Taking the entries below from the top, restate each line exactly and end with the line containing "Click the Zoom".

-- -- --

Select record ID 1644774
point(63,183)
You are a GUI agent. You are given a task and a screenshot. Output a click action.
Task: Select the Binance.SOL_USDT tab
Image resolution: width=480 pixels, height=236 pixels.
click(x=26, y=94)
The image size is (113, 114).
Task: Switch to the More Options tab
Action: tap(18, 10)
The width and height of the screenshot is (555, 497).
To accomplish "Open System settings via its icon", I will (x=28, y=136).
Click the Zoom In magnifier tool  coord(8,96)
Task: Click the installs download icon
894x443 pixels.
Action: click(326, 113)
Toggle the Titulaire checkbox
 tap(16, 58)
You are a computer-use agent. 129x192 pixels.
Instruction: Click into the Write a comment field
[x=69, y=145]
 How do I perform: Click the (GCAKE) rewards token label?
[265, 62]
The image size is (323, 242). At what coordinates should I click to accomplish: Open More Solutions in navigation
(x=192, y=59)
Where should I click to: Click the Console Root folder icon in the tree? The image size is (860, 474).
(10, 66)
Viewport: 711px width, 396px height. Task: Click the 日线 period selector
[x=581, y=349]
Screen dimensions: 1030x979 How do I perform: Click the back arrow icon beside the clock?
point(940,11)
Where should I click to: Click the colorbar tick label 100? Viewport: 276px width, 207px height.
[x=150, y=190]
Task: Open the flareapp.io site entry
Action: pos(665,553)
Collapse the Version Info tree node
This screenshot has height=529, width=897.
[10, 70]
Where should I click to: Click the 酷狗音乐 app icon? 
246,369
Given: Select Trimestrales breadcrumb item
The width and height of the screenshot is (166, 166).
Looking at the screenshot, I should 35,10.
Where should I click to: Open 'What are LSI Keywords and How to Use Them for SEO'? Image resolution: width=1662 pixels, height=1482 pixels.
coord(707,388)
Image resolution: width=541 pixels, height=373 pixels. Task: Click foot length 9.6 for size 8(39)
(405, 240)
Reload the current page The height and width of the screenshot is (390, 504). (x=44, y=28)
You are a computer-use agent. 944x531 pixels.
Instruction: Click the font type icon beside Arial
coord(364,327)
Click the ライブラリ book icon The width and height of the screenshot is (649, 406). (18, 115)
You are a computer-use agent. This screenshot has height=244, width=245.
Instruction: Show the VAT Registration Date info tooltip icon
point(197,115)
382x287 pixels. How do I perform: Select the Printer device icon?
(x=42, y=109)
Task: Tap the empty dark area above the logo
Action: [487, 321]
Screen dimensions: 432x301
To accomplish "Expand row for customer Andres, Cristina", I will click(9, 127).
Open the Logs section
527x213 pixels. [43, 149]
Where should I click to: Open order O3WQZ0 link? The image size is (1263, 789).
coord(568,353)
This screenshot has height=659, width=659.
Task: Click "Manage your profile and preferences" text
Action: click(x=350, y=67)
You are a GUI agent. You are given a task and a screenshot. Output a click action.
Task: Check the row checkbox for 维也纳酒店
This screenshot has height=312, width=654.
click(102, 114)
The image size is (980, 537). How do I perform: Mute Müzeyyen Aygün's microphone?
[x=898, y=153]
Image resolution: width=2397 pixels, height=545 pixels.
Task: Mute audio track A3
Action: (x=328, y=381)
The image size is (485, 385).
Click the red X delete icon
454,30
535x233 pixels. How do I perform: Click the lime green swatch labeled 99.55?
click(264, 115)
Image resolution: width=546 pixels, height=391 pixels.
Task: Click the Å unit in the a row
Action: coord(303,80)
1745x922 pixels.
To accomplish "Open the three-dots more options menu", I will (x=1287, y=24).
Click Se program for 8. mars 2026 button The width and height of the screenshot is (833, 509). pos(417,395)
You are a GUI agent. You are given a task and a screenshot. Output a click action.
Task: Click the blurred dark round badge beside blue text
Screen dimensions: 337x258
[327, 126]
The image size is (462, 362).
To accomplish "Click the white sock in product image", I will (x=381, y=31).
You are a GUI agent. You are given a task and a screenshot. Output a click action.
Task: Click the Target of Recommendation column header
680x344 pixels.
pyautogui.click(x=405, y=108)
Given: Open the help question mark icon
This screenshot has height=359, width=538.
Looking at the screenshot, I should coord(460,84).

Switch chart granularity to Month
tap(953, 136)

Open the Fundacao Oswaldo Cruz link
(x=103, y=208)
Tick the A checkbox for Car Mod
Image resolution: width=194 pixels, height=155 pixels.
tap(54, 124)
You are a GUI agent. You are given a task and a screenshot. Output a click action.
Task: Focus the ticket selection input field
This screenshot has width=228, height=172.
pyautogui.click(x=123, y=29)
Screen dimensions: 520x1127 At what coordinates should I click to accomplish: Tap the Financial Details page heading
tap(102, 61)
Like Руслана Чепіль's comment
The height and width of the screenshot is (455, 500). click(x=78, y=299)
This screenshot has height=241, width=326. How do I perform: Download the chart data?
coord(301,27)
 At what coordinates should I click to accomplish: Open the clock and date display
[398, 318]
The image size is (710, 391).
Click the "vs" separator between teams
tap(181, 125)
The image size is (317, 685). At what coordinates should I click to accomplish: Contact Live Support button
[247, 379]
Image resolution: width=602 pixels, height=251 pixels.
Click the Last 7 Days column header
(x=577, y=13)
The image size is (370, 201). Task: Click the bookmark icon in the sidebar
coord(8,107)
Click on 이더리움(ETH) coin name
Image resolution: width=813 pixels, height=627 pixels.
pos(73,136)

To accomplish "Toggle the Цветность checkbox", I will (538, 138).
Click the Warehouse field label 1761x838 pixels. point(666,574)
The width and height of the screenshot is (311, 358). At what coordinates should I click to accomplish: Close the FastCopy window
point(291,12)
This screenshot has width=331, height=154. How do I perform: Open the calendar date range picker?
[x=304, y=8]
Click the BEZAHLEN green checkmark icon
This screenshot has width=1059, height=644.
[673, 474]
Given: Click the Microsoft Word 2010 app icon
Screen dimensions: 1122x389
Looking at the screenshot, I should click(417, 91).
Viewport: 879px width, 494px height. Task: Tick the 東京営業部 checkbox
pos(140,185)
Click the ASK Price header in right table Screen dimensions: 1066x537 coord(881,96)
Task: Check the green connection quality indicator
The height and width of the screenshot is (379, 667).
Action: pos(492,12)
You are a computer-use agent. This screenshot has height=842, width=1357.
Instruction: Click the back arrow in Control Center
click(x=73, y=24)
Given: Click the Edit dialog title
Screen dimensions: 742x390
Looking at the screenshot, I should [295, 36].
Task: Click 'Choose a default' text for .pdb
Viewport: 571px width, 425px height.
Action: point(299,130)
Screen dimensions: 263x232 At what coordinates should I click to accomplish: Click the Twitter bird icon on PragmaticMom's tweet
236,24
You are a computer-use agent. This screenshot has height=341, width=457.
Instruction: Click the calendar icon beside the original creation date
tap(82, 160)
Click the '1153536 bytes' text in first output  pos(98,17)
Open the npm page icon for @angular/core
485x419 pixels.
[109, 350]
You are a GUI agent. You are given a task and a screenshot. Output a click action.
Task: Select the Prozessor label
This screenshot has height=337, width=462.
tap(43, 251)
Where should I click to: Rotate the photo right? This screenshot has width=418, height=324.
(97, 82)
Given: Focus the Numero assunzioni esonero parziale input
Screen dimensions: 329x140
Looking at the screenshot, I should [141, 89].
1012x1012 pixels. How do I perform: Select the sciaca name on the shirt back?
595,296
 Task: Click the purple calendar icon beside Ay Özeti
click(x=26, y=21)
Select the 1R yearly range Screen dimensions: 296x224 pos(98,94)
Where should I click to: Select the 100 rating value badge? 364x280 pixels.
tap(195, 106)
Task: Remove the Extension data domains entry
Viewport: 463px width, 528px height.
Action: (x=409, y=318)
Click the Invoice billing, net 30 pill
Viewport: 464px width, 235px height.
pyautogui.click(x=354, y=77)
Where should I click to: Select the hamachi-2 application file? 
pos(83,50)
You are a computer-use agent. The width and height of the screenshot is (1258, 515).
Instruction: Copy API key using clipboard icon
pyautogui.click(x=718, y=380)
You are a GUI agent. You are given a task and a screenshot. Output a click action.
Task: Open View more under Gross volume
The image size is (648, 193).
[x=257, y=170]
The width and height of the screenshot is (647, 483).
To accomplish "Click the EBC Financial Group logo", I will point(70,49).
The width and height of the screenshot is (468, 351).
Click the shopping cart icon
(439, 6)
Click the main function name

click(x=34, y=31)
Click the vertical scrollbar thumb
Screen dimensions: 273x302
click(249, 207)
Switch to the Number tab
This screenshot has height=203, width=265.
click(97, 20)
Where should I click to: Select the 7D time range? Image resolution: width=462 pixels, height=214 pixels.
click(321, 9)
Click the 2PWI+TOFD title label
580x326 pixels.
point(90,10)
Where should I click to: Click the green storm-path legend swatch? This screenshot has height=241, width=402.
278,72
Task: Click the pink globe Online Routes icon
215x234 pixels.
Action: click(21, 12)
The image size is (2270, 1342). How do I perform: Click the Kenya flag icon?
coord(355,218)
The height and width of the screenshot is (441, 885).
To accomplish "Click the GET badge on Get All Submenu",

-- -- --

--- RESPONSE BELOW ---
Select record ID 1644774
point(63,183)
You are a GUI agent. You are given a task and a screenshot. Output a click action.
Task: Select the Binance.SOL_USDT tab
Image resolution: width=480 pixels, height=236 pixels.
click(x=26, y=94)
The image size is (113, 114).
Task: Switch to the More Options tab
Action: tap(18, 10)
The width and height of the screenshot is (555, 497).
To accomplish "Open System settings via its icon", I will (x=28, y=136).
Click the Zoom In magnifier tool  coord(8,96)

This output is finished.